***** Document source *****
Gigantisme et morgue vont de pair dans
le royaume, dans ce qui apparaît comme
une sorte de démarche de compensation
face à une abdication de souveraineté
envers les Américains.
Au delà des
apparences, le Royaume, jamais colonisé,
constitue, en fait, une grande prison
dorée pour une dynastie à la marge de
manoeuvre réduite envers ses tuteurs
américains et pour une population en
état de crainte révérencieuse envers ses
vigiles wahhabites, grands dispensateurs
des bienfaits au Royaume. Unique
entreprise familiale au monde à siéger
aux Nations Unies, la dynastie wahhabite
aura versé dans toutes les licences
cautionnant au passage de stupéfiants
trafics, allant même, du moins certains
des membres de l’entourage royal comme
ce fut le cas dans le narcotrafic
saoudien en France, jusqu’à
réquisitionner des appareils de la
flotte aérienne royale pour le transport
de la drogue colombienne. Un trafic
rocambolesque qui paraît quelque peu en
décalage avec les enseignements
rigoristes que le pouvoir saoudien
dispense et qui explique une part de son
discrédit.
***** Données enregistrées *****
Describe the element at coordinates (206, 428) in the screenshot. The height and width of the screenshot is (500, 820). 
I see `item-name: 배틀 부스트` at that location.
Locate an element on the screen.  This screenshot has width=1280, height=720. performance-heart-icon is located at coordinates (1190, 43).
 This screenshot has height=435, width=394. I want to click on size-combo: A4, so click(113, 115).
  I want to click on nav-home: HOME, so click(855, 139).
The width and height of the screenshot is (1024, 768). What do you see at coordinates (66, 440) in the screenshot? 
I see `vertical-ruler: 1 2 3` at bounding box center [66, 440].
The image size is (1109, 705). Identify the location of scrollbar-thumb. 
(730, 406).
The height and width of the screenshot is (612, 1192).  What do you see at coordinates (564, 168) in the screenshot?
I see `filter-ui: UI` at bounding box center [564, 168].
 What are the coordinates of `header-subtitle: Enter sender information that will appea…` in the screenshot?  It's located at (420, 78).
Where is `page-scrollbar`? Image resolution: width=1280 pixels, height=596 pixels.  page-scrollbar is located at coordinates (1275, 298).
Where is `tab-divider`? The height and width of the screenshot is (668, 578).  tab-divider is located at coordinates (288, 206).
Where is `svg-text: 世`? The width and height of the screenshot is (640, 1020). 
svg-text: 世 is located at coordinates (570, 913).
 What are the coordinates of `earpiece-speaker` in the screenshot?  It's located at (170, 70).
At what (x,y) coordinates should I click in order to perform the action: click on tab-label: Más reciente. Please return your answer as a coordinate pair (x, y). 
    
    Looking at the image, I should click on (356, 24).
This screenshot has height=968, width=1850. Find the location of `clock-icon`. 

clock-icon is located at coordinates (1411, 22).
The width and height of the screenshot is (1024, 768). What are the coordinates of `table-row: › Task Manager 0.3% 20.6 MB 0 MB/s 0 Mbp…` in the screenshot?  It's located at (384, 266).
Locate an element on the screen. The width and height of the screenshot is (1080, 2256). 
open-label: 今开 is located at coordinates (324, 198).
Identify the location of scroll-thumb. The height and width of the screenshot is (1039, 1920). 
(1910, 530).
*****
Consigne 1 ->
D'après le document source, quelle est l'unique entreprise familiale au monde à siéger aux Nations Unies ?
Consigne 2 ->
Recopiez fidèlement les lignes des entrées, en commençant par celle qui contient « The height and width of the screenshot is (612, 1192). » et en poursuivant jusqu'à la dernière ligne des entrées, bornes comprises.

Réponse attendue 1 ->
La dynastie wahhabite.

Réponse attendue 2 ->
The height and width of the screenshot is (612, 1192).  What do you see at coordinates (564, 168) in the screenshot?
I see `filter-ui: UI` at bounding box center [564, 168].
 What are the coordinates of `header-subtitle: Enter sender information that will appea…` in the screenshot?  It's located at (420, 78).
Where is `page-scrollbar`? Image resolution: width=1280 pixels, height=596 pixels.  page-scrollbar is located at coordinates (1275, 298).
Where is `tab-divider`? The height and width of the screenshot is (668, 578).  tab-divider is located at coordinates (288, 206).
Where is `svg-text: 世`? The width and height of the screenshot is (640, 1020). 
svg-text: 世 is located at coordinates (570, 913).
 What are the coordinates of `earpiece-speaker` in the screenshot?  It's located at (170, 70).
At what (x,y) coordinates should I click in order to perform the action: click on tab-label: Más reciente. Please return your answer as a coordinate pair (x, y). 
    
    Looking at the image, I should click on (356, 24).
This screenshot has height=968, width=1850. Find the location of `clock-icon`. 

clock-icon is located at coordinates (1411, 22).
The width and height of the screenshot is (1024, 768). What are the coordinates of `table-row: › Task Manager 0.3% 20.6 MB 0 MB/s 0 Mbp…` in the screenshot?  It's located at (384, 266).
Locate an element on the screen. The width and height of the screenshot is (1080, 2256). 
open-label: 今开 is located at coordinates (324, 198).
Identify the location of scroll-thumb. The height and width of the screenshot is (1039, 1920). 
(1910, 530).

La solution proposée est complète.